**PROBLEM TO SOLVE:** Could you copy every line in the listing below that has the word "немецкое"?

++++++++

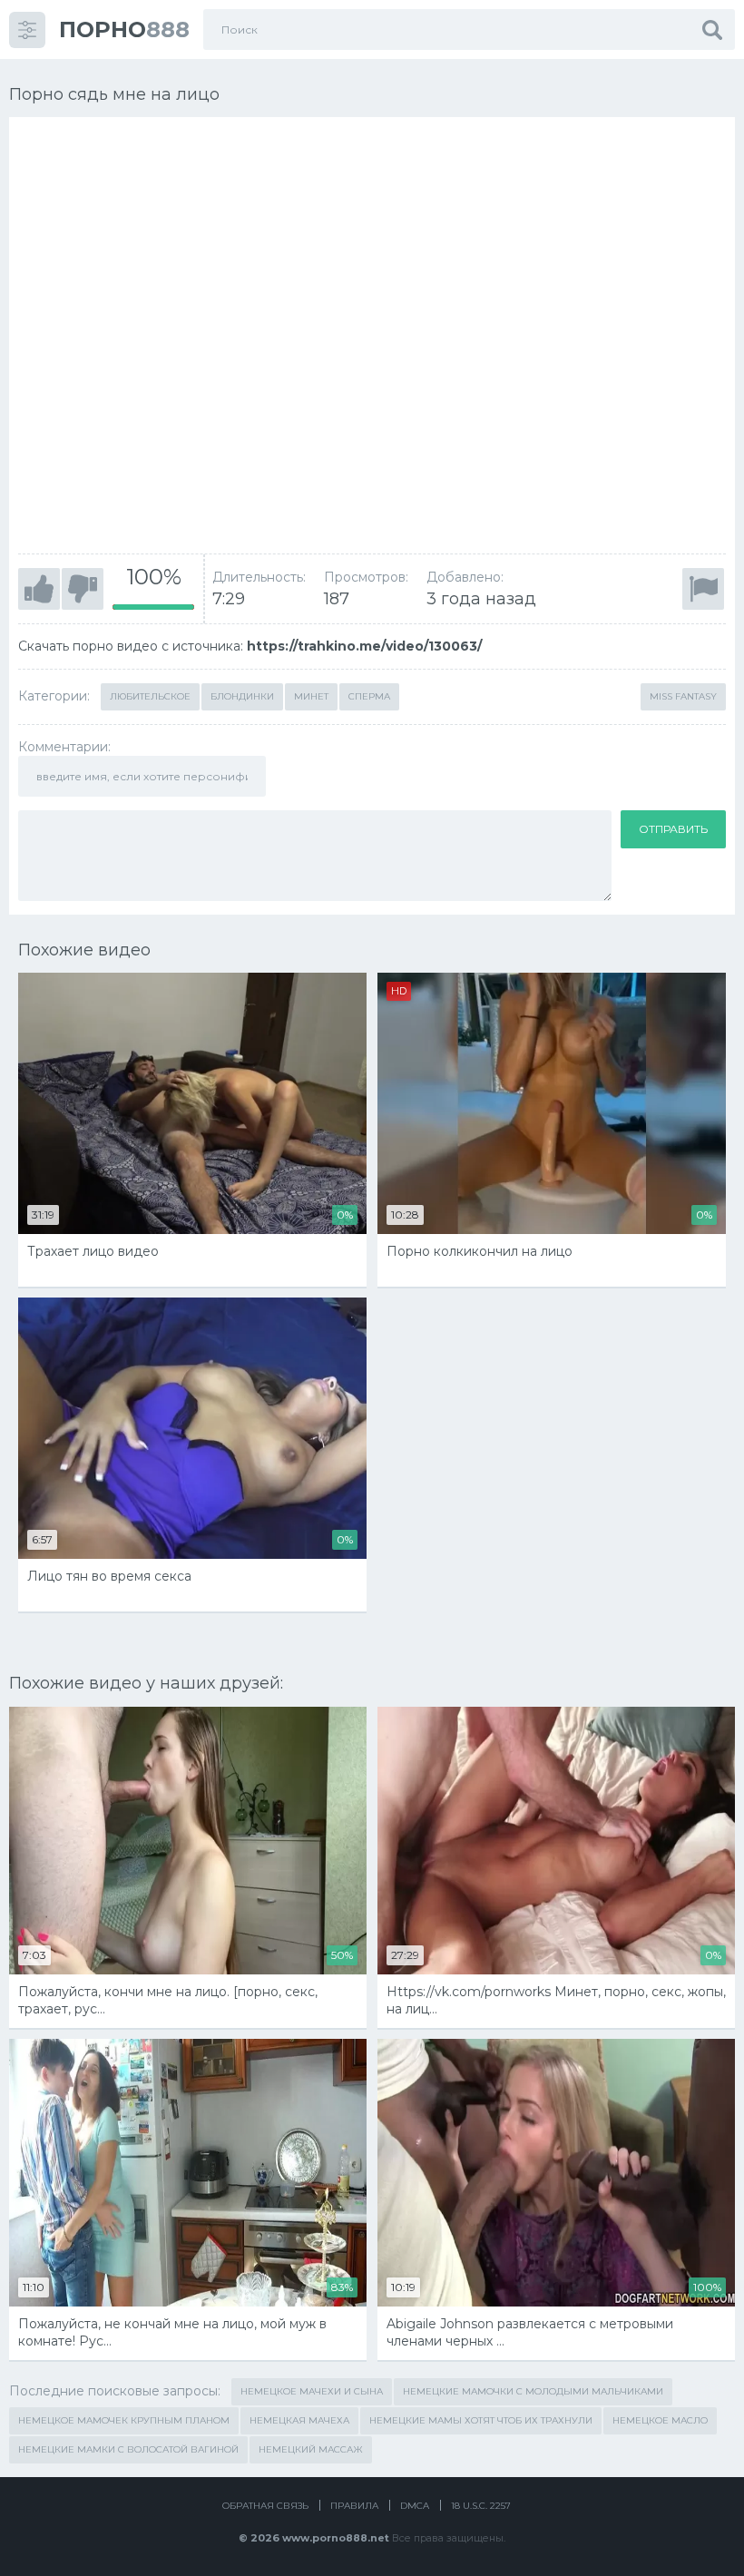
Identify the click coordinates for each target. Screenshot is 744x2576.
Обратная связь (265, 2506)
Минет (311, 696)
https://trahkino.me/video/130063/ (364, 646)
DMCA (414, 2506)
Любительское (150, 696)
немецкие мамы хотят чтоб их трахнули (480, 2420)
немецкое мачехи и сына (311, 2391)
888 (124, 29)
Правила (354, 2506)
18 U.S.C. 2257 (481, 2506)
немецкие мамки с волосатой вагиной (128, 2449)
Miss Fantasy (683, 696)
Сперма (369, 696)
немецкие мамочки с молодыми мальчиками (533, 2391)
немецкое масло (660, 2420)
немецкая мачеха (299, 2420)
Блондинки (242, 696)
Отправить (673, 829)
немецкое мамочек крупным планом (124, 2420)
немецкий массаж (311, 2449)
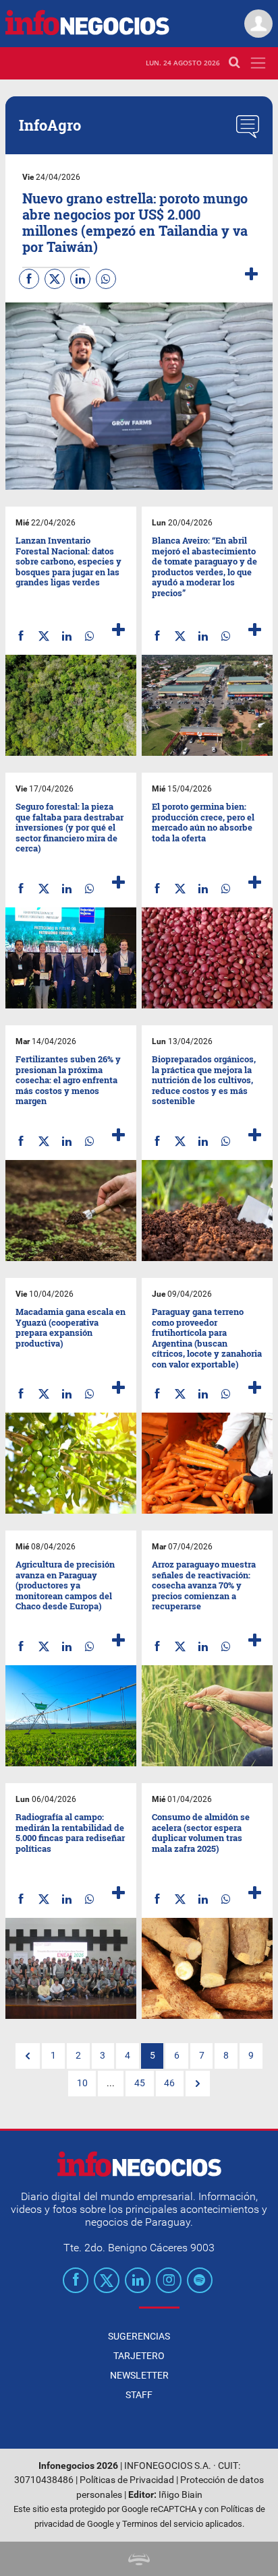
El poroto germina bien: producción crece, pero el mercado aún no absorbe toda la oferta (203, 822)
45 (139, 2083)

++++++++

**SOLUTION TO THE EXERCISE:**
немецкое мачехи и сына (311, 2391)
немецкое масло (660, 2420)
немецкое мамочек крупным планом (124, 2420)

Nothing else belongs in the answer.